[RECORDS SUPPLIED]

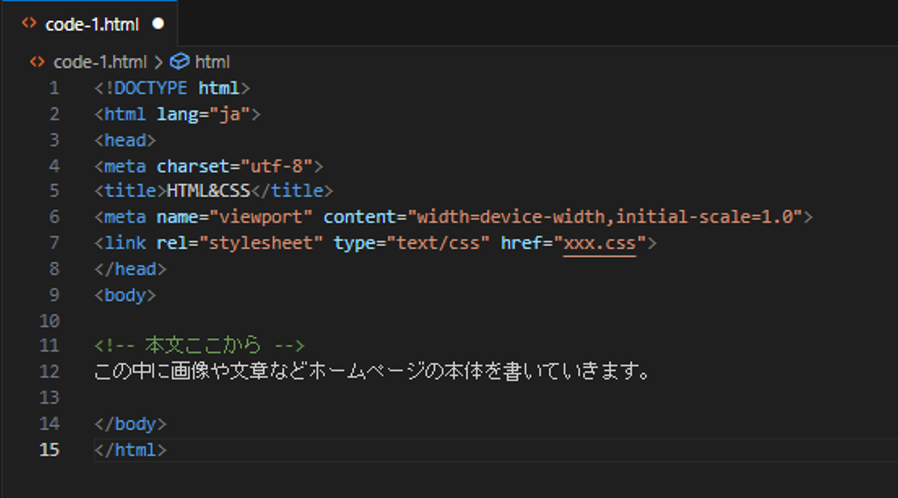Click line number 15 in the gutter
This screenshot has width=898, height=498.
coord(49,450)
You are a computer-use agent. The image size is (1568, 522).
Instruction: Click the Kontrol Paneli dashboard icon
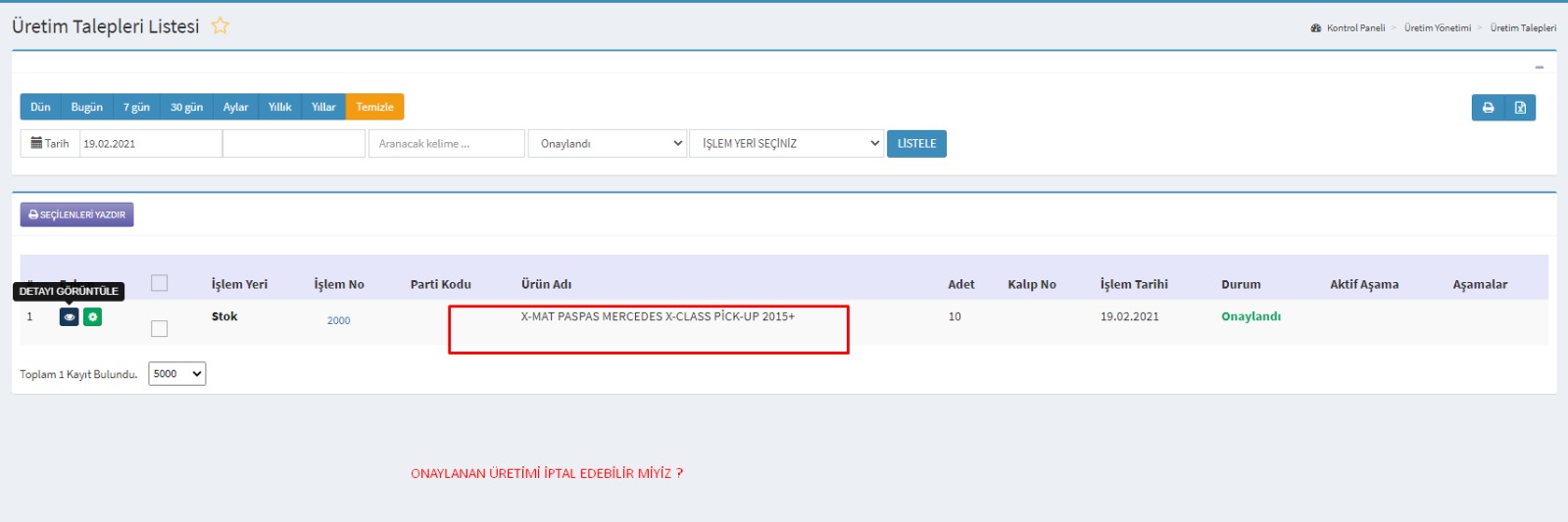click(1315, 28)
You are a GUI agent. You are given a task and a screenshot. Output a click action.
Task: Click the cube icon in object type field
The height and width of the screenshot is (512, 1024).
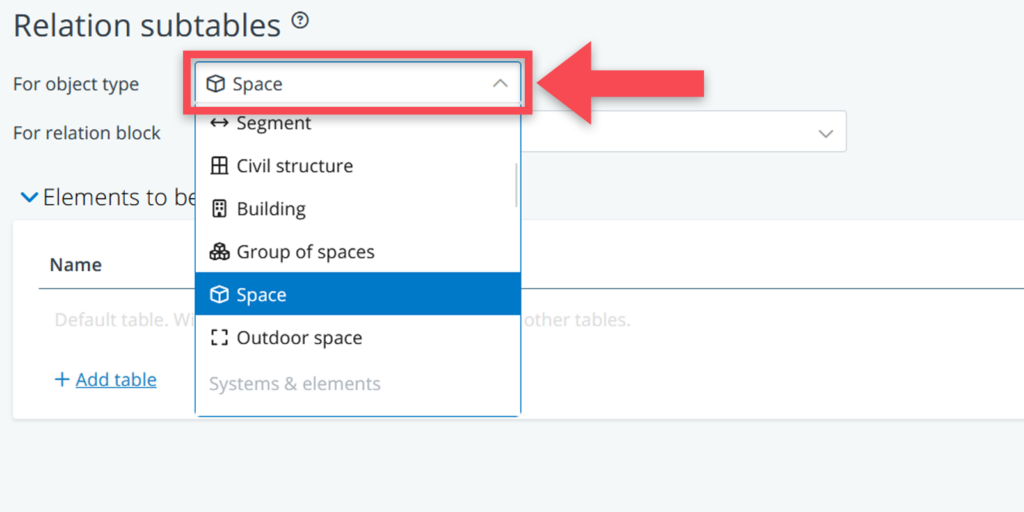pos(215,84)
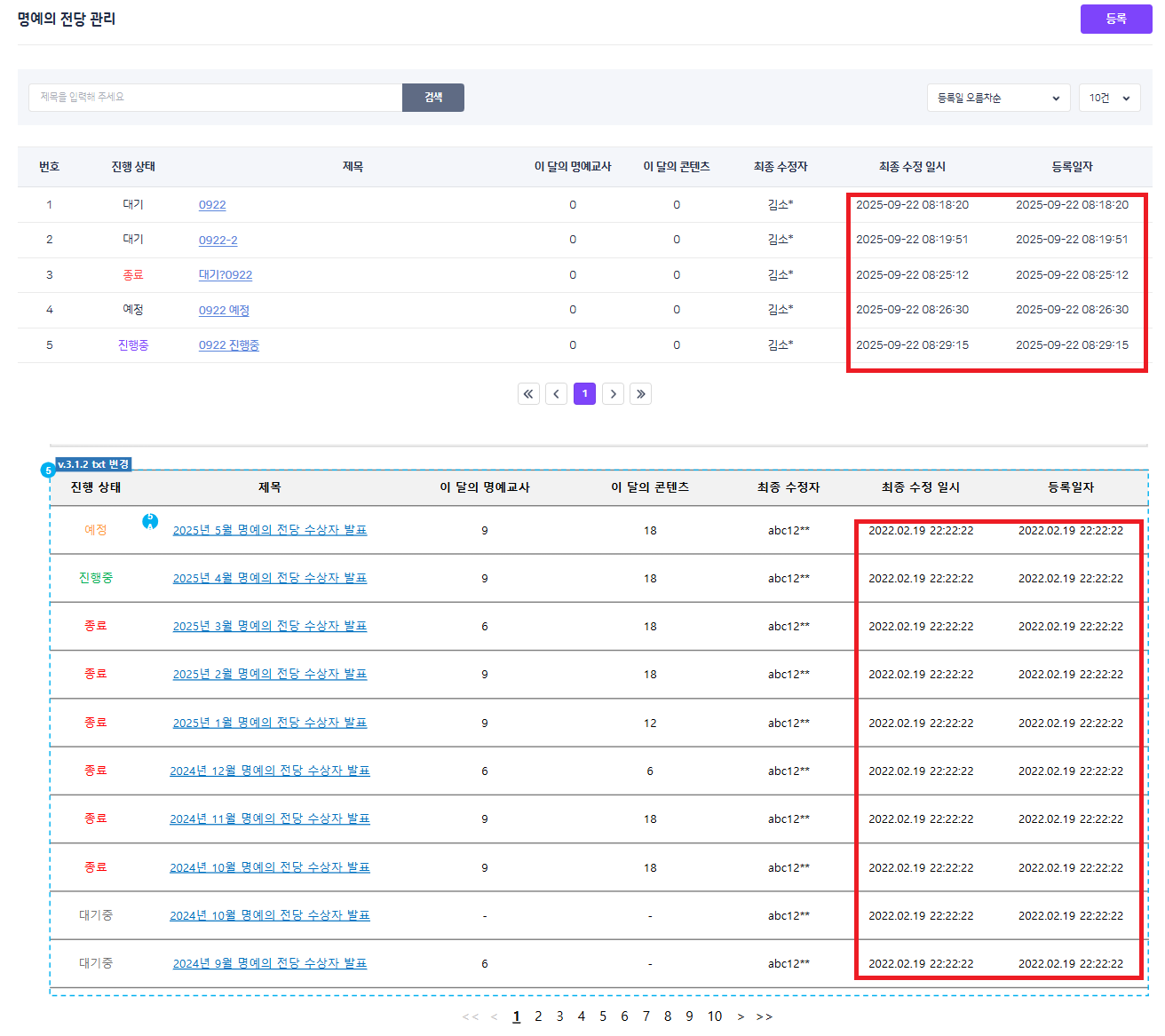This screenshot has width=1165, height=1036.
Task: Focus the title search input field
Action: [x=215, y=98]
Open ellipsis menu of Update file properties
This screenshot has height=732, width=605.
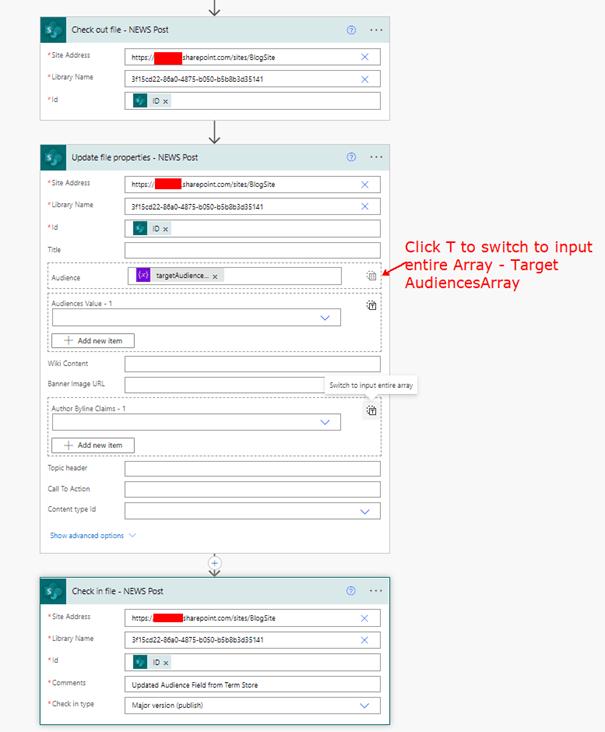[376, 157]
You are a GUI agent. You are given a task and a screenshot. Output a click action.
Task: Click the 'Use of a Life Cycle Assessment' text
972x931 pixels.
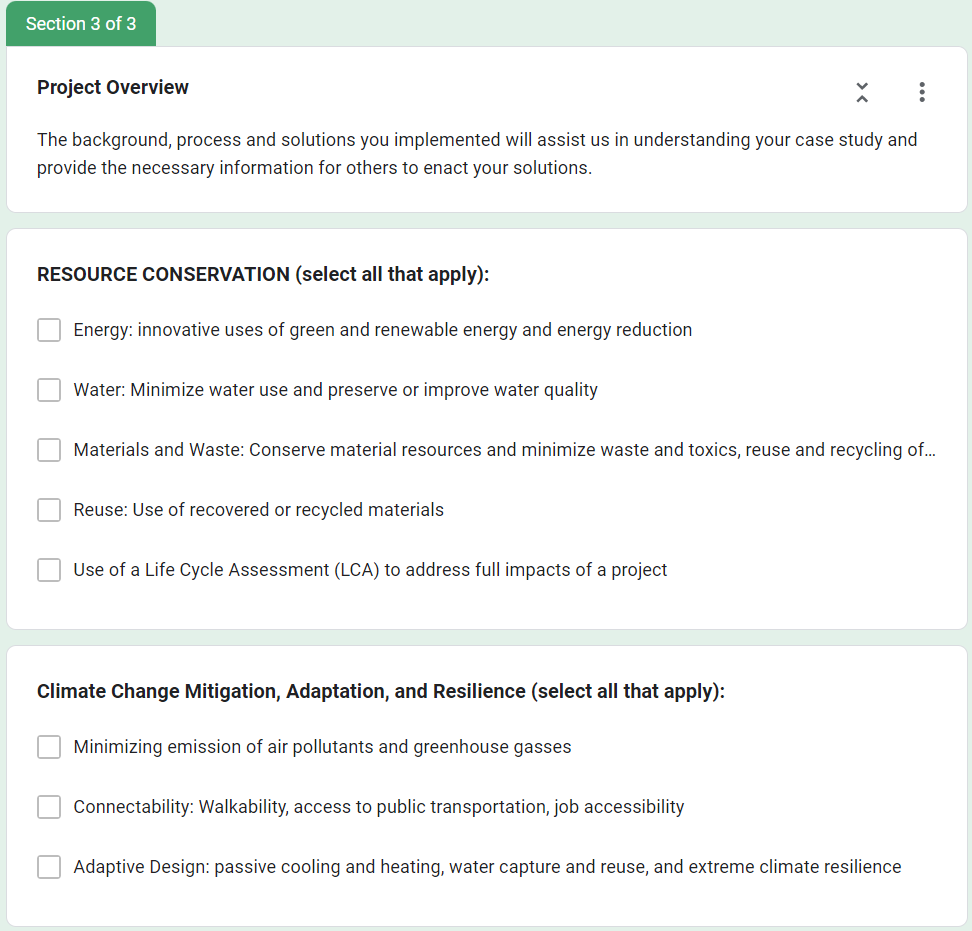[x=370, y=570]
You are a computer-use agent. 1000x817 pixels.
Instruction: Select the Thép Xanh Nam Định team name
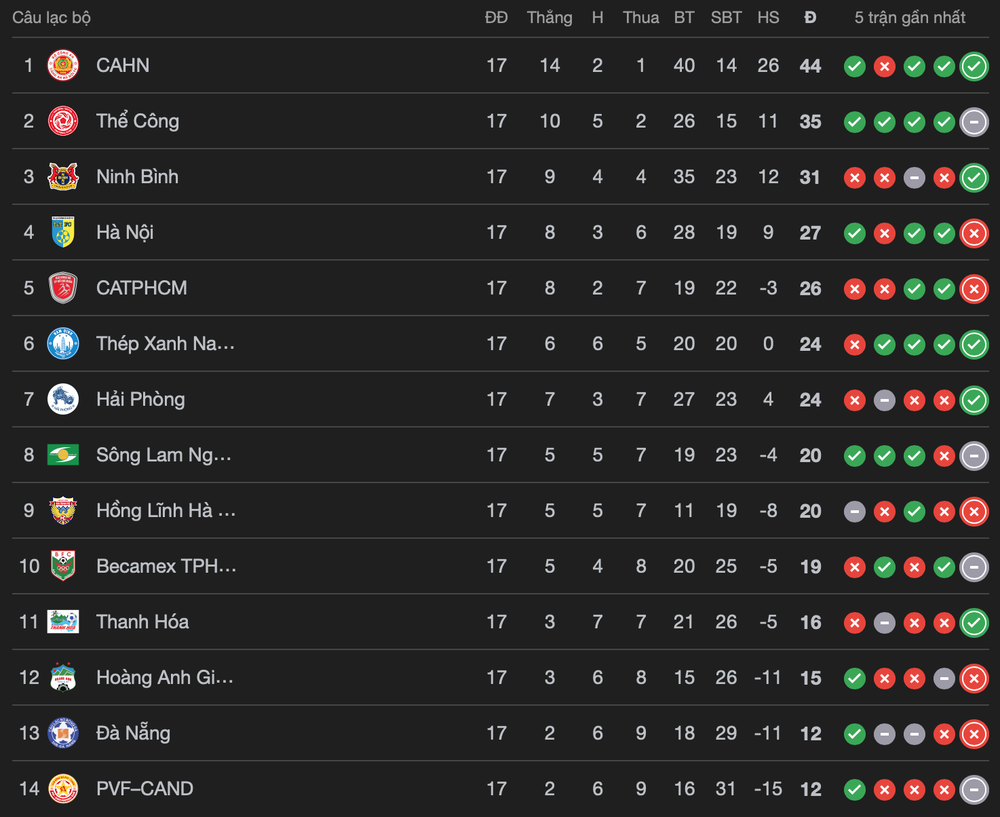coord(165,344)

[/RECORDS SUPPLIED]

> GOAL OF THE EXERCISE
Lines from the one containing "The height and" through the end of the listing, both included, are to be restated exactly, and pictures are to be left out.

> RESULT OF THIS EXERCISE
The height and width of the screenshot is (512, 1024).
pos(215,84)
This screenshot has width=1165, height=1036.
Task: Focus the title search input field
Action: [x=215, y=98]
Open ellipsis menu of Update file properties
This screenshot has height=732, width=605.
[376, 157]
You are a GUI agent. You are given a task and a screenshot. Output a click action.
Task: Click the 'Use of a Life Cycle Assessment' text
972x931 pixels.
[x=370, y=570]
You are a computer-use agent. 1000x817 pixels.
Instruction: Select the Thép Xanh Nam Định team name
coord(165,344)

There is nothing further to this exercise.